BEGIN Extracted data

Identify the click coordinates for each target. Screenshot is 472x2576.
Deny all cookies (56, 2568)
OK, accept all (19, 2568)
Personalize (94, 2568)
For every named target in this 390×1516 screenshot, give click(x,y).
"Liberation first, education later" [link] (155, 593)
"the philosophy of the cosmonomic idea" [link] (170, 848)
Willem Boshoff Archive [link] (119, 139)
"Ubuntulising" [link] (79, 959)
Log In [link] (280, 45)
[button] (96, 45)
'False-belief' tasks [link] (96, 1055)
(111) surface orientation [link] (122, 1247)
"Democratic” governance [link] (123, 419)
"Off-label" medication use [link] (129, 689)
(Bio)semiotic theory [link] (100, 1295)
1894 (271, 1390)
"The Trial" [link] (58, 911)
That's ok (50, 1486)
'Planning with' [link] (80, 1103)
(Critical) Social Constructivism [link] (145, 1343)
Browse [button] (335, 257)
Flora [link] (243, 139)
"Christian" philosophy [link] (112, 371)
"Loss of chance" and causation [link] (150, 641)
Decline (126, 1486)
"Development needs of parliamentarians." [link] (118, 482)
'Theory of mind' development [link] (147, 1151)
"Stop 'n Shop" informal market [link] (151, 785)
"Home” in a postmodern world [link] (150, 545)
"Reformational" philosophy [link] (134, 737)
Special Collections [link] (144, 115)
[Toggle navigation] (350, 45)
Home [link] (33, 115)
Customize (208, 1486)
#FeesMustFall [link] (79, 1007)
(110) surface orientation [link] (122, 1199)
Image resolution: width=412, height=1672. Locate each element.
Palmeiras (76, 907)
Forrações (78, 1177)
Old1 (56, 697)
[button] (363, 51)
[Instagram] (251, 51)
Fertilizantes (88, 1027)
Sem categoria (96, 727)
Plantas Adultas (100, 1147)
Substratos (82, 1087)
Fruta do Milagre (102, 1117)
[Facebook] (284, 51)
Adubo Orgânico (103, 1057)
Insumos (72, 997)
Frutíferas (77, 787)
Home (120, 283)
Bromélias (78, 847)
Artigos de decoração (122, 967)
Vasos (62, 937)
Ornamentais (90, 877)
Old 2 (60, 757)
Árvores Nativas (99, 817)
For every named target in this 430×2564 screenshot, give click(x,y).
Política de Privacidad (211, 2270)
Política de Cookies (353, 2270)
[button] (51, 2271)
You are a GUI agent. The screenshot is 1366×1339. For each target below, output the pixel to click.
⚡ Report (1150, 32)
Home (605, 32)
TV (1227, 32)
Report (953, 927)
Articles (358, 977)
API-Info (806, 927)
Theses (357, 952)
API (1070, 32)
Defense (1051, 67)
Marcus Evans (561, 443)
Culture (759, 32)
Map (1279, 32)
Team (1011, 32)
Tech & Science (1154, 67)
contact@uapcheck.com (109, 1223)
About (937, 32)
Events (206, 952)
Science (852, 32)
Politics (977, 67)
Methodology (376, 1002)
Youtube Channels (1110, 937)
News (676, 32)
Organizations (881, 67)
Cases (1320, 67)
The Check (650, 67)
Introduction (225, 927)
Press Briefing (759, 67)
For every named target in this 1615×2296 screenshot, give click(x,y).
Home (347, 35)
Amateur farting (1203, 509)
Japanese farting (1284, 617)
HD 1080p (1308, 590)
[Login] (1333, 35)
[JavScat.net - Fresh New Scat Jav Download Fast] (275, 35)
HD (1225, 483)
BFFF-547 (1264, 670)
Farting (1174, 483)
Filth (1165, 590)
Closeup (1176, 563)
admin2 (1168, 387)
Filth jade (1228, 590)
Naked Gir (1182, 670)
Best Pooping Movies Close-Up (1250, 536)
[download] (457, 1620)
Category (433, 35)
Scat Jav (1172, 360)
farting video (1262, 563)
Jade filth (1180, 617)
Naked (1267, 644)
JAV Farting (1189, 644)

END Extracted data

## Task details
The required answer is the complete data, repeated exactly.

## Task result
Identify the click coordinates for each target. Screenshot is 472x2576.
Deny all cookies (56, 2568)
OK, accept all (19, 2568)
Personalize (94, 2568)
For every named target in this 390×1516 screenshot, give click(x,y).
"Liberation first, education later" [link] (155, 593)
"the philosophy of the cosmonomic idea" [link] (170, 848)
Willem Boshoff Archive [link] (119, 139)
"Ubuntulising" [link] (79, 959)
Log In [link] (280, 45)
[button] (96, 45)
'False-belief' tasks [link] (96, 1055)
(111) surface orientation [link] (122, 1247)
"Democratic” governance [link] (123, 419)
"Off-label" medication use [link] (129, 689)
(Bio)semiotic theory [link] (100, 1295)
1894 (271, 1390)
"The Trial" [link] (58, 911)
That's ok (50, 1486)
'Planning with' [link] (80, 1103)
(Critical) Social Constructivism [link] (145, 1343)
Browse [button] (335, 257)
Flora [link] (243, 139)
"Christian" philosophy [link] (112, 371)
"Loss of chance" and causation [link] (150, 641)
Decline (126, 1486)
"Development needs of parliamentarians." [link] (118, 482)
'Theory of mind' development [link] (147, 1151)
"Stop 'n Shop" informal market [link] (151, 785)
"Home” in a postmodern world [link] (150, 545)
"Reformational" philosophy [link] (134, 737)
Special Collections [link] (144, 115)
[Toggle navigation] (350, 45)
Home [link] (33, 115)
Customize (208, 1486)
#FeesMustFall [link] (79, 1007)
(110) surface orientation [link] (122, 1199)
Image resolution: width=412, height=1672. Locate each element.
Palmeiras (76, 907)
Forrações (78, 1177)
Old1 (56, 697)
[button] (363, 51)
[Instagram] (251, 51)
Fertilizantes (88, 1027)
Sem categoria (96, 727)
Plantas Adultas (100, 1147)
Substratos (82, 1087)
Fruta do Milagre (102, 1117)
[Facebook] (284, 51)
Adubo Orgânico (103, 1057)
Insumos (72, 997)
Frutíferas (77, 787)
Home (120, 283)
Bromélias (78, 847)
Artigos de decoração (122, 967)
Vasos (62, 937)
Ornamentais (90, 877)
Old 2 (60, 757)
Árvores Nativas (99, 817)
For every named target in this 430×2564 screenshot, give click(x,y).
Política de Privacidad (211, 2270)
Política de Cookies (353, 2270)
[button] (51, 2271)
You are a GUI agent. The screenshot is 1366×1339. For each target below, output the pixel to click.
⚡ Report (1150, 32)
Home (605, 32)
TV (1227, 32)
Report (953, 927)
Articles (358, 977)
API-Info (806, 927)
Theses (357, 952)
API (1070, 32)
Defense (1051, 67)
Marcus Evans (561, 443)
Culture (759, 32)
Map (1279, 32)
Team (1011, 32)
Tech & Science (1154, 67)
contact@uapcheck.com (109, 1223)
About (937, 32)
Events (206, 952)
Science (852, 32)
Politics (977, 67)
Methodology (376, 1002)
Youtube Channels (1110, 937)
News (676, 32)
Organizations (881, 67)
Cases (1320, 67)
The Check (650, 67)
Introduction (225, 927)
Press Briefing (759, 67)
For every named target in this 1615×2296 screenshot, give click(x,y).
Home (347, 35)
Amateur farting (1203, 509)
Japanese farting (1284, 617)
HD 1080p (1308, 590)
[Login] (1333, 35)
[JavScat.net - Fresh New Scat Jav Download Fast] (275, 35)
HD (1225, 483)
BFFF-547 (1264, 670)
Farting (1174, 483)
Filth (1165, 590)
Closeup (1176, 563)
admin2 (1168, 387)
Filth jade (1228, 590)
Naked Gir (1182, 670)
Best Pooping Movies Close-Up (1250, 536)
[download] (457, 1620)
Category (433, 35)
Scat Jav (1172, 360)
farting video (1262, 563)
Jade filth (1180, 617)
Naked (1267, 644)
JAV Farting (1189, 644)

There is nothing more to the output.